▸ **Instructions for the task**
Present the entries below as a Markdown table with the columns Row and Line, one numbered row per line, leaving out blank lines.

▸ **Data excerpts**
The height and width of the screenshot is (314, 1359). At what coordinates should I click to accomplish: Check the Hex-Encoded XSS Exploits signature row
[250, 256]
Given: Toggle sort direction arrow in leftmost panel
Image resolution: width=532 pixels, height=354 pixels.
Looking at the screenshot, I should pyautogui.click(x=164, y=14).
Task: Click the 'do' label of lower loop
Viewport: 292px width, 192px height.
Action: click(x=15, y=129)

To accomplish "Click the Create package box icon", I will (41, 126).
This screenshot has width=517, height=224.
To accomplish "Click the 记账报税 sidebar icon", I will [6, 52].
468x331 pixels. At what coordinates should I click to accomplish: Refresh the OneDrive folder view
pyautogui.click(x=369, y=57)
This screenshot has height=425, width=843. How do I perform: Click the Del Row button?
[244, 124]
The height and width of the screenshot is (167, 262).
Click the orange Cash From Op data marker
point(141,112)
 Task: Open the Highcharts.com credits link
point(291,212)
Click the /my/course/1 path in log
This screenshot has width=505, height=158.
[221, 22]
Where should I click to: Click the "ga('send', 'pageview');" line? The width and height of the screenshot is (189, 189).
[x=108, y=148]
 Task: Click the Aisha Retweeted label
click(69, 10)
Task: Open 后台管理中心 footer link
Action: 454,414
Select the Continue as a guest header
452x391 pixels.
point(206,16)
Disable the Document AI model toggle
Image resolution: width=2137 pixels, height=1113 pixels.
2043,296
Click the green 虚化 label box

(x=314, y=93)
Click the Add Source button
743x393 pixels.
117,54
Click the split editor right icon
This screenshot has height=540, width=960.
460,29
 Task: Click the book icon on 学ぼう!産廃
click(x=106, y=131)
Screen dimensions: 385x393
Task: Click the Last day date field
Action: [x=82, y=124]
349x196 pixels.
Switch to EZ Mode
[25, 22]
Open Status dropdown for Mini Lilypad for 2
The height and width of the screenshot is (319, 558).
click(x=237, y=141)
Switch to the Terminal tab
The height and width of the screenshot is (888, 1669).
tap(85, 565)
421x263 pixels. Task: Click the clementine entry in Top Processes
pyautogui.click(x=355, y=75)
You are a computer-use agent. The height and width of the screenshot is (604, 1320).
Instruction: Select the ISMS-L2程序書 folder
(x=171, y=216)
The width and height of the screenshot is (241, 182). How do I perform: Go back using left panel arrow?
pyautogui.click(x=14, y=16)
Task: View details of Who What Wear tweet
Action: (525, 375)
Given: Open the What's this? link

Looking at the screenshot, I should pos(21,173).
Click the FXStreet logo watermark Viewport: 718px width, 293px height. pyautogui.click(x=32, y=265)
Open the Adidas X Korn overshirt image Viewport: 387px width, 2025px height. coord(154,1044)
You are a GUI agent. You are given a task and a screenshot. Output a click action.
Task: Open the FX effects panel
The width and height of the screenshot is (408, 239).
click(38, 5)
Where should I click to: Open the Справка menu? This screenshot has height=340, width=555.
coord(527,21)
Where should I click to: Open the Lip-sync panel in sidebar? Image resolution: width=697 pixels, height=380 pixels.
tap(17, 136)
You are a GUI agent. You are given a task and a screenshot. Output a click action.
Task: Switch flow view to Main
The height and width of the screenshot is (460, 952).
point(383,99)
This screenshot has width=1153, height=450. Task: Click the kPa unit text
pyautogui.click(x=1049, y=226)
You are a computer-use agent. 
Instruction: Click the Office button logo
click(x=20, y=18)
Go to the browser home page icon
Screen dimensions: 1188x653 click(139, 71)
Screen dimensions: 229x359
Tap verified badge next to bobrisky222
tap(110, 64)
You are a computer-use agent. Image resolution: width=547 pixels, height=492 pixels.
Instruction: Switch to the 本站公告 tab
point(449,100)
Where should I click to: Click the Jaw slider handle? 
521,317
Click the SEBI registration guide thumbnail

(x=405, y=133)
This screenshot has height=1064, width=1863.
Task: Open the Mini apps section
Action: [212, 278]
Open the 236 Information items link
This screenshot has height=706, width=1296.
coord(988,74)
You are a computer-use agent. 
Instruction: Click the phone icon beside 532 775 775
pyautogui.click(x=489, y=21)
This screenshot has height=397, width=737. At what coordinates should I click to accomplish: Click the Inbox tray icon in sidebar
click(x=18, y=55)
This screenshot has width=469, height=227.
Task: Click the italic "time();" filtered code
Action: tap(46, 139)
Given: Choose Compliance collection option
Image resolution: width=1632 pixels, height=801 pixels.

▸ **The answer**
| Row | Line |
|---|---|
| 1 | The height and width of the screenshot is (314, 1359). At what coordinates should I click to accomplish: Check the Hex-Encoded XSS Exploits signature row |
| 2 | [250, 256] |
| 3 | Given: Toggle sort direction arrow in leftmost panel |
| 4 | Image resolution: width=532 pixels, height=354 pixels. |
| 5 | Looking at the screenshot, I should pyautogui.click(x=164, y=14). |
| 6 | Task: Click the 'do' label of lower loop |
| 7 | Viewport: 292px width, 192px height. |
| 8 | Action: click(x=15, y=129) |
| 9 | To accomplish "Click the Create package box icon", I will (41, 126). |
| 10 | This screenshot has width=517, height=224. |
| 11 | To accomplish "Click the 记账报税 sidebar icon", I will [6, 52]. |
| 12 | 468x331 pixels. At what coordinates should I click to accomplish: Refresh the OneDrive folder view |
| 13 | pyautogui.click(x=369, y=57) |
| 14 | This screenshot has height=425, width=843. How do I perform: Click the Del Row button? |
| 15 | [244, 124] |
| 16 | The height and width of the screenshot is (167, 262). |
| 17 | Click the orange Cash From Op data marker |
| 18 | point(141,112) |
| 19 |  Task: Open the Highcharts.com credits link |
| 20 | point(291,212) |
| 21 | Click the /my/course/1 path in log |
| 22 | This screenshot has width=505, height=158. |
| 23 | [221, 22] |
| 24 | Where should I click to: Click the "ga('send', 'pageview');" line? The width and height of the screenshot is (189, 189). |
| 25 | [x=108, y=148] |
| 26 |  Task: Click the Aisha Retweeted label |
| 27 | click(69, 10) |
| 28 | Task: Open 后台管理中心 footer link |
| 29 | Action: 454,414 |
| 30 | Select the Continue as a guest header |
| 31 | 452x391 pixels. |
| 32 | point(206,16) |
| 33 | Disable the Document AI model toggle |
| 34 | Image resolution: width=2137 pixels, height=1113 pixels. |
| 35 | 2043,296 |
| 36 | Click the green 虚化 label box |
| 37 | (x=314, y=93) |
| 38 | Click the Add Source button |
| 39 | 743x393 pixels. |
| 40 | 117,54 |
| 41 | Click the split editor right icon |
| 42 | This screenshot has height=540, width=960. |
| 43 | 460,29 |
| 44 |  Task: Click the book icon on 学ぼう!産廃 |
| 45 | click(x=106, y=131) |
| 46 | Screen dimensions: 385x393 |
| 47 | Task: Click the Last day date field |
| 48 | Action: [x=82, y=124] |
| 49 | 349x196 pixels. |
| 50 | Switch to EZ Mode |
| 51 | [25, 22] |
| 52 | Open Status dropdown for Mini Lilypad for 2 |
| 53 | The height and width of the screenshot is (319, 558). |
| 54 | click(x=237, y=141) |
| 55 | Switch to the Terminal tab |
| 56 | The height and width of the screenshot is (888, 1669). |
| 57 | tap(85, 565) |
| 58 | 421x263 pixels. Task: Click the clementine entry in Top Processes |
| 59 | pyautogui.click(x=355, y=75) |
| 60 | You are a computer-use agent. The height and width of the screenshot is (604, 1320). |
| 61 | Instruction: Select the ISMS-L2程序書 folder |
| 62 | (x=171, y=216) |
| 63 | The width and height of the screenshot is (241, 182). How do I perform: Go back using left panel arrow? |
| 64 | pyautogui.click(x=14, y=16) |
| 65 | Task: View details of Who What Wear tweet |
| 66 | Action: (525, 375) |
| 67 | Given: Open the What's this? link |
| 68 | Looking at the screenshot, I should pos(21,173). |
| 69 | Click the FXStreet logo watermark Viewport: 718px width, 293px height. pyautogui.click(x=32, y=265) |
| 70 | Open the Adidas X Korn overshirt image Viewport: 387px width, 2025px height. coord(154,1044) |
| 71 | You are a GUI agent. You are given a task and a screenshot. Output a click action. |
| 72 | Task: Open the FX effects panel |
| 73 | The width and height of the screenshot is (408, 239). |
| 74 | click(38, 5) |
| 75 | Where should I click to: Open the Справка menu? This screenshot has height=340, width=555. |
| 76 | coord(527,21) |
| 77 | Where should I click to: Open the Lip-sync panel in sidebar? Image resolution: width=697 pixels, height=380 pixels. |
| 78 | tap(17, 136) |
| 79 | You are a GUI agent. You are given a task and a screenshot. Output a click action. |
| 80 | Task: Switch flow view to Main |
| 81 | The height and width of the screenshot is (460, 952). |
| 82 | point(383,99) |
| 83 | This screenshot has width=1153, height=450. Task: Click the kPa unit text |
| 84 | pyautogui.click(x=1049, y=226) |
| 85 | You are a computer-use agent.  |
| 86 | Instruction: Click the Office button logo |
| 87 | click(x=20, y=18) |
| 88 | Go to the browser home page icon |
| 89 | Screen dimensions: 1188x653 click(139, 71) |
| 90 | Screen dimensions: 229x359 |
| 91 | Tap verified badge next to bobrisky222 |
| 92 | tap(110, 64) |
| 93 | You are a computer-use agent. Image resolution: width=547 pixels, height=492 pixels. |
| 94 | Instruction: Switch to the 本站公告 tab |
| 95 | point(449,100) |
| 96 | Where should I click to: Click the Jaw slider handle?  |
| 97 | 521,317 |
| 98 | Click the SEBI registration guide thumbnail |
| 99 | (x=405, y=133) |
| 100 | This screenshot has height=1064, width=1863. |
| 101 | Task: Open the Mini apps section |
| 102 | Action: [212, 278] |
| 103 | Open the 236 Information items link |
| 104 | This screenshot has height=706, width=1296. |
| 105 | coord(988,74) |
| 106 | You are a computer-use agent.  |
| 107 | Instruction: Click the phone icon beside 532 775 775 |
| 108 | pyautogui.click(x=489, y=21) |
| 109 | This screenshot has height=397, width=737. At what coordinates should I click to accomplish: Click the Inbox tray icon in sidebar |
| 110 | click(x=18, y=55) |
| 111 | This screenshot has width=469, height=227. |
| 112 | Task: Click the italic "time();" filtered code |
| 113 | Action: tap(46, 139) |
| 114 | Given: Choose Compliance collection option |
| 115 | Image resolution: width=1632 pixels, height=801 pixels. |